WHAT IS BEING ASKED: Print the part of the passage about Omega's two-box game that opens with the words containing "The following may" and closes with "or take only box B.", unchanged.

PROVIDED PASSAGE:
The following may well be the most controversial dilemma in the history of decision theory:
A superintelligence from another galaxy, whom we shall call Omega, comes to Earth and sets about playing a strange little game. In this game, Omega selects a human being, sets down two boxes in front of them, and flies away.
Box A is transparent and contains a thousand dollars. Box B is opaque, and contains either a million dollars, or nothing.
You can take both boxes, or take only box B.
And the twist is that Omega has put a million dollars in box B iff Omega has predicted that you will take only box B.
Omega has been correct on each of 100 observed occasions so far - everyone who took both boxes has found box B empty and received only a thousand dollars; everyone who took only box B has found B containing a million dollars. (We assume that box A vanishes in a puff of smoke if you take only box B; no one else can take box A afterward.)
Before you make your choice, Omega has flown off and moved on to its next game. Box B is already empty or already full.
Omega drops two boxes on the ground in front of you and flies off.
Do you take both boxes, or only box B?
And the standard philosophical conversation runs thusly:
One-boxer: "I take only box B, of course. I'd rather have a million than a thousand."
Two-boxer: "Omega has already left. Either box B is already full or already empty. If box B is already empty, then taking both boxes nets me $1000, taking only box B nets me $0. If box B is already full, then taking both boxes nets $1,001,000, taking only box B nets $1,000,000. In either case I do better by taking both boxes, and worse by leaving a thousand dollars on the table - so I will be rational, and take both boxes."
One-boxer: "If you're so rational, why ain'cha rich?"
Two-boxer: "It's not my fault Omega chooses to reward only people with irrational dispositions, but it's already too late for me to do anything about that."

DATA SECTION:
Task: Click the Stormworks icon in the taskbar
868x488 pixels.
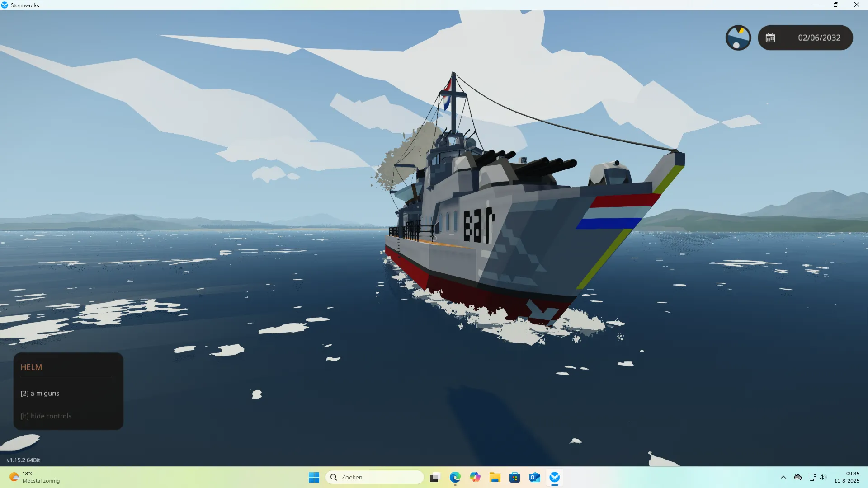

SOLUTION BELOW:
The following may well be the most controversial dilemma in the history of decision theory:
A superintelligence from another galaxy, whom we shall call Omega, comes to Earth and sets about playing a strange little game. In this game, Omega selects a human being, sets down two boxes in front of them, and flies away.
Box A is transparent and contains a thousand dollars. Box B is opaque, and contains either a million dollars, or nothing.
You can take both boxes, or take only box B.